激寒のモントリオール
 
第15回国際美術映像フェスティバル
                      
岸本 康

 第15回国際美術映像フェスティバルは、コンペ41本、パノラマ77本、企画上映として監督ブラックウッドの回顧8本、テクノロジー映像の11本、カメラをテーマに13本、ポンピドー制作の回顧9本の合計159本の上映が市内5箇所のシアターで、3月10日から7日に分けて行われました。
 15回の歴史ある映画祭であるためか、美術館などの上映場所には、ほとんど地味な案内しか無いのにもかかわらず毎回5箇所のどの会場も動員は凄く、夜中1時に終わるような映画にも多くの人が来ていたのには驚きでした。また、深夜に上映が終わっても熱心すぎる質疑応答などもあり、こういう人達と対等に仕事をして行かなければならないのかと思うと、もう一度1から心身共に鍛えなければと思うのでした。
 カナダ、アメリカは勿論、ヨーロッパからも多くの美術関係者が来ていました。ルーブルやポンピドーも若手を送り込み、私もいろいろと情報を交換(主にもらうばかり・・)したりして、友人も増えたのですが、日本からは私とユーロスペスの清宮さんだけという寂しい状態は、全く勿体ないと思いました。

モントリオール現代美術館
〈出品作品について〉


 美術に限らず芸術の様々なジャンルの映像郡は、内容・映像共に、高いレベルで作り込まれたものが多く、私が見た26本はそれぞれに計り知れぬ努力を感じられるものがありました。
 いくつか印象に残ったものを紹介すると・・・・
 特に素晴しかったのは、BETWEEN TWO WORLDSと題されたニュージーランドのGARETH FARRという現代音楽の若手作曲家のドキュメンタリー。彼はまだ、日本ではあまり紹介されていないと思いますが、正統派の現代音楽の作曲家と、自らが女装をして舞踏舞台に活躍するという二つの局面が、ニュージーランドの美しい背景を舞台に興味深くおもしろく描かれています。(また、彼は大変な美男子で、清宮さんは大変お気に入りでした。)
 また、中国の新しいモード・ロック・美術を通して若いエネルギーの流れを紹介して行くCHRONIQUES DE CHINE も中国の政治的な問題も含めて、印象的な作品でした。

■ 課題内容
**A.** 映画祭レポートで、企画上映として挙げられているものは何ですか？本数とともにすべて答えてください。
**B.** 映画祭レポートを、最後の文の後から書き継いでください。

データ項目:
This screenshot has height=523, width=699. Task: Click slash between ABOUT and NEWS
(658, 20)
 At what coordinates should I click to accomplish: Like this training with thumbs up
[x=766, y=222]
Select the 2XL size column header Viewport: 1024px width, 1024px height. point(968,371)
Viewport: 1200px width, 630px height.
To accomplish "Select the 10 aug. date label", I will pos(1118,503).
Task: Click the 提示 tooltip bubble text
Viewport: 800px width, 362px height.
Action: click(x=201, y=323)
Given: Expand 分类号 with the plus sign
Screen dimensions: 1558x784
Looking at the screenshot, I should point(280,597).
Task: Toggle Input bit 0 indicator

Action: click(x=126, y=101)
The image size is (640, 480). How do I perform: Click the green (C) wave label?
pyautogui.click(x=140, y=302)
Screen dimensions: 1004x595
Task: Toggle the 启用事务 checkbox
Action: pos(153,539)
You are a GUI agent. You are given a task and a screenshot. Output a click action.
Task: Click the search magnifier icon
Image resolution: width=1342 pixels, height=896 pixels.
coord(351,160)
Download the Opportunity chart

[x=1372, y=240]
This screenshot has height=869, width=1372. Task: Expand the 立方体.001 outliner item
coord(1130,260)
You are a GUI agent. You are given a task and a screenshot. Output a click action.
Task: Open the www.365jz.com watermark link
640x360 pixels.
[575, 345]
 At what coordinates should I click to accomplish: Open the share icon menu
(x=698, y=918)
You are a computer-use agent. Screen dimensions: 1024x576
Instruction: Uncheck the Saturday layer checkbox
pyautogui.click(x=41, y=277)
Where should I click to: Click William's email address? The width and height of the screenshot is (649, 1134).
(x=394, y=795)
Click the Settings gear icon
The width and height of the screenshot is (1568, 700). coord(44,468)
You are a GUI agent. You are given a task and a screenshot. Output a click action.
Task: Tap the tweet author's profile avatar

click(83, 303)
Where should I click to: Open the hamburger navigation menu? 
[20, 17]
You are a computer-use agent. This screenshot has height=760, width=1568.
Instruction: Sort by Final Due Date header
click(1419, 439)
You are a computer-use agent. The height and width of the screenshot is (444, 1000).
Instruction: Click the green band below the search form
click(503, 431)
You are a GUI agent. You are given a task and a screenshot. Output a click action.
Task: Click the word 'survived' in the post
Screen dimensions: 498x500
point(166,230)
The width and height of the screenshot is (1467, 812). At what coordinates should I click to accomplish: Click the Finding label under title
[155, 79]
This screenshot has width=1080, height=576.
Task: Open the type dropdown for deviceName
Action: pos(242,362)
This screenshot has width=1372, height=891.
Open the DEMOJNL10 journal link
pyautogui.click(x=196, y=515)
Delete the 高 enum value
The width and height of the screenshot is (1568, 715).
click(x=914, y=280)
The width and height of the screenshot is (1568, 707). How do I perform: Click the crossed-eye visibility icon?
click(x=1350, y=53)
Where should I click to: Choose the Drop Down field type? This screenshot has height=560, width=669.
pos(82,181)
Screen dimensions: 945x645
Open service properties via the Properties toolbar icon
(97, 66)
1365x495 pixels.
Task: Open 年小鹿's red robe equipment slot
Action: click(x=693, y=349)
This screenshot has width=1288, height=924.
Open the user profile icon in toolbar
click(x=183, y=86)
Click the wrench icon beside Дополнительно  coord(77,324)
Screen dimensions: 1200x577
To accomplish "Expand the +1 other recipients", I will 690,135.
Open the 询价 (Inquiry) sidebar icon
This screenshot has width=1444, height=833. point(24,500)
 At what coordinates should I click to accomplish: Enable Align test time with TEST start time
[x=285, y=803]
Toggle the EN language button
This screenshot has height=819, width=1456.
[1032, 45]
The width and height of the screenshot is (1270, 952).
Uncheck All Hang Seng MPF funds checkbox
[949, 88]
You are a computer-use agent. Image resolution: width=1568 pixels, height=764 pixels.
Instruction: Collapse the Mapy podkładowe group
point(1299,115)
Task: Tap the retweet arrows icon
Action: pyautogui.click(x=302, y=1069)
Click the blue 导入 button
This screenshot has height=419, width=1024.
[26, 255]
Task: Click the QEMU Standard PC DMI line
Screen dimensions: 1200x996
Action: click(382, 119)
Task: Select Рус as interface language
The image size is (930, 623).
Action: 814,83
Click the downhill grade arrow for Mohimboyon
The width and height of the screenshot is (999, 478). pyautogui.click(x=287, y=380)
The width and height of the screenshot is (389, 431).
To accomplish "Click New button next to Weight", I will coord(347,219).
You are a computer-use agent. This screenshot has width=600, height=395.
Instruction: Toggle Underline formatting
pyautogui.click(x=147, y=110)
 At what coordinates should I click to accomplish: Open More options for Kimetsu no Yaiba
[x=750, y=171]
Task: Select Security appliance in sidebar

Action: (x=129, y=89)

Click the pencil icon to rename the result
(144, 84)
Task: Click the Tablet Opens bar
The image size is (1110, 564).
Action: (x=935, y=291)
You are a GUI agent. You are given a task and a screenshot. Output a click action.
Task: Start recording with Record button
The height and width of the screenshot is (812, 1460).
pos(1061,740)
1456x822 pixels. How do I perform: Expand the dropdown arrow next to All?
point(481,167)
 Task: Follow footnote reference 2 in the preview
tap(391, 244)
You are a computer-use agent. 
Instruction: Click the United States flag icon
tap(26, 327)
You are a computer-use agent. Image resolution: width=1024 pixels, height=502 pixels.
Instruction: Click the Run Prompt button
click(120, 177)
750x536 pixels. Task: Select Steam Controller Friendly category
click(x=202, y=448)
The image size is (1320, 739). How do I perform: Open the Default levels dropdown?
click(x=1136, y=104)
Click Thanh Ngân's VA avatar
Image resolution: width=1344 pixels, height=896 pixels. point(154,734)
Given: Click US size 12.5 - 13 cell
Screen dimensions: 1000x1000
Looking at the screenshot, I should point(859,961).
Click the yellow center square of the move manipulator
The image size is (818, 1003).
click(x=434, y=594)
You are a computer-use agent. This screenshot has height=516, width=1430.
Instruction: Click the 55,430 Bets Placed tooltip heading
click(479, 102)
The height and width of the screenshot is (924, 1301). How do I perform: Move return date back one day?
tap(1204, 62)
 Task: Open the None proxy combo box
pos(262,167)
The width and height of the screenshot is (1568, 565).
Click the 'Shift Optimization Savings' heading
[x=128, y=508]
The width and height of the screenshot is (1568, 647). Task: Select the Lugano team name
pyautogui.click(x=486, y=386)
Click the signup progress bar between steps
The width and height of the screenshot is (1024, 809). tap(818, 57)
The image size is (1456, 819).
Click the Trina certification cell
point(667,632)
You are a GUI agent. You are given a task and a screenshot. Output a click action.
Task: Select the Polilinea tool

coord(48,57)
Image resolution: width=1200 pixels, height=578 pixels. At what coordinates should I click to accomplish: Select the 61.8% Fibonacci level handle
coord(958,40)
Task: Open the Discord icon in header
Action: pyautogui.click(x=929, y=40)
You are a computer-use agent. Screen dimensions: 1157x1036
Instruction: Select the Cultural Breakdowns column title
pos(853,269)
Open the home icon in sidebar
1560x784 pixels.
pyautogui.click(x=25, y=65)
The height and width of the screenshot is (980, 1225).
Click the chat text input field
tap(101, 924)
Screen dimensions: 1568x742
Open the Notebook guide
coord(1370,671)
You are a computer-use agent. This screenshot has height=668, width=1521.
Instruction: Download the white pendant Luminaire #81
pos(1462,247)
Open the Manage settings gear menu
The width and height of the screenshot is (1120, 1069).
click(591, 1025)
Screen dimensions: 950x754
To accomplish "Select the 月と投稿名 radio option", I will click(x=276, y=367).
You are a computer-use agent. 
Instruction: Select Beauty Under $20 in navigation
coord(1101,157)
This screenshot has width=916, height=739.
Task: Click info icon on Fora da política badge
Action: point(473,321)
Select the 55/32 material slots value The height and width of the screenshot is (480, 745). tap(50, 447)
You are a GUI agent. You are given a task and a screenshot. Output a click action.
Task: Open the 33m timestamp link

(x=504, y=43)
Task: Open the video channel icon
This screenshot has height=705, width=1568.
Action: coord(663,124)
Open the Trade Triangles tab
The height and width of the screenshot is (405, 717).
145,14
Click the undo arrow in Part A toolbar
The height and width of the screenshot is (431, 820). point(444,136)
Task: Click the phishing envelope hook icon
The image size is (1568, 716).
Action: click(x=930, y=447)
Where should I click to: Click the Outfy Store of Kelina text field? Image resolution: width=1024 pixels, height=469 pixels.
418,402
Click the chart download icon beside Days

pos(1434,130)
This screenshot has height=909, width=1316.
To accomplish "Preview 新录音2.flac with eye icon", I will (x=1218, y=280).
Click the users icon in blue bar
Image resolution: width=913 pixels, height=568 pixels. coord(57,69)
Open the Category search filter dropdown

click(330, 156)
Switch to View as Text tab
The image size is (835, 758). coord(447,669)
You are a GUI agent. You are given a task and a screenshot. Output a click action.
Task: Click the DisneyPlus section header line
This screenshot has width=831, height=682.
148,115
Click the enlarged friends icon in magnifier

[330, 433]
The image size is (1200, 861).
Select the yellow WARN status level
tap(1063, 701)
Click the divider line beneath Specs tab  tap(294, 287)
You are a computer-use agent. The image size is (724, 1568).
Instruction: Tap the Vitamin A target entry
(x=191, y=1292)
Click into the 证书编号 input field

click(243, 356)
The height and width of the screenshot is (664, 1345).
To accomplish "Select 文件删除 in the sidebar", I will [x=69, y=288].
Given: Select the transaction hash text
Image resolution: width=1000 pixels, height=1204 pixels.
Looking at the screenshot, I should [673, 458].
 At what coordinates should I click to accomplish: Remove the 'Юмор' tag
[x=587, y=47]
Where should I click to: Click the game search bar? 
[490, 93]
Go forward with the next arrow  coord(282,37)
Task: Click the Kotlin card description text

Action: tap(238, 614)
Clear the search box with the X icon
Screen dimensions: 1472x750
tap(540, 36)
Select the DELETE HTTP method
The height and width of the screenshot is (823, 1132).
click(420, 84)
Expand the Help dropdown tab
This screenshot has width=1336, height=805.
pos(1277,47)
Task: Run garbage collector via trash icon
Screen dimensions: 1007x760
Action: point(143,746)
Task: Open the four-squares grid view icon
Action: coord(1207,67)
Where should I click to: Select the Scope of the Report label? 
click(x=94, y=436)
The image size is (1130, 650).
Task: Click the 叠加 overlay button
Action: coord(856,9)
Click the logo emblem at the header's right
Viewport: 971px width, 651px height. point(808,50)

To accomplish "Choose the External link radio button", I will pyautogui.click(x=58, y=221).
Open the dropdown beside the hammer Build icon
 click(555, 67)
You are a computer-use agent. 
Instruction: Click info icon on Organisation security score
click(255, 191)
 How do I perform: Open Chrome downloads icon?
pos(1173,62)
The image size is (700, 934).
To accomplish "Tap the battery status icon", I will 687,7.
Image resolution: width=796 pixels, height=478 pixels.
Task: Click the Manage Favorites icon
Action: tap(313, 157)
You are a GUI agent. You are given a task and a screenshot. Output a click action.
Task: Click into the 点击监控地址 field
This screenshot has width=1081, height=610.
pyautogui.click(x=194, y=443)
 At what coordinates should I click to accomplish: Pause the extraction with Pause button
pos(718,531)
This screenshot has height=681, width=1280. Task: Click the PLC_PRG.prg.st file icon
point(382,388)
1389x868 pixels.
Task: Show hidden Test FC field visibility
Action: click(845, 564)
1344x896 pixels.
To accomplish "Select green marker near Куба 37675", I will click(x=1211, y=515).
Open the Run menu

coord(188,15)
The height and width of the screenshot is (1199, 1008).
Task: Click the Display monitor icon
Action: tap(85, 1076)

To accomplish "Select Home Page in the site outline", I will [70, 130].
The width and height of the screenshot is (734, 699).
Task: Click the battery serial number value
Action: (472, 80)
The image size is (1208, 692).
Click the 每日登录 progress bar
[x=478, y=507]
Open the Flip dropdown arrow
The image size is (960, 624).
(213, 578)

■ 演習の解答
**A.**
・監督ブラックウッドの回顧：8本
・テクノロジー映像：11本
・カメラをテーマにしたもの：13本
・ポンピドー制作の回顧：9本

**B.**
 現代の映画そのものの映像構成を皮肉った、TWO IMPOSSIBLE FILMSは、クールにかなり笑えるもので、制作者の頭の良さと美的センスを感じさせる物でした。なんと、ラストクレジットには、スタッフは勿論、この映像に写っている人全ての配役と名前が出てくる。たとえば、「最初に通りかかる人」誰誰とか、「最初のウエイトレス」誰誰とか・・・。

会場のひとつ CCAカナダ建築センター
 日本からの出品は私だけでしたが、日本の芸術を紹介するものは5本ありました。STRUGGLE FOR HOPE、MAGICIENS TEXTILE DU JAPON、JAPAN: THREE GENERATIONS OF AVANT-GARDE ARCHITECTURE、SAM FRANCIS(日本在住の部分が大部分を占める)、SANKAI JUKU...
 外国人のディレクターが扱った物のほうが多いという状況は実に情け無いし、日本人から見るとちょっと日本を神秘的に演出しすぎていたりして、文化を伝えるという意味では少し危機感を持っても良いのでは無いでしょうか。
 この中のSAM FRANCISは、75年完成のフィルムですが、主に60年代にサム・フランシスが赤坂にアトリエを持っていた頃の映像で構成されていました。ディレクターはMICHAEL BLACKWOODで、企画上映で回顧的に8本の映像が紹介されました。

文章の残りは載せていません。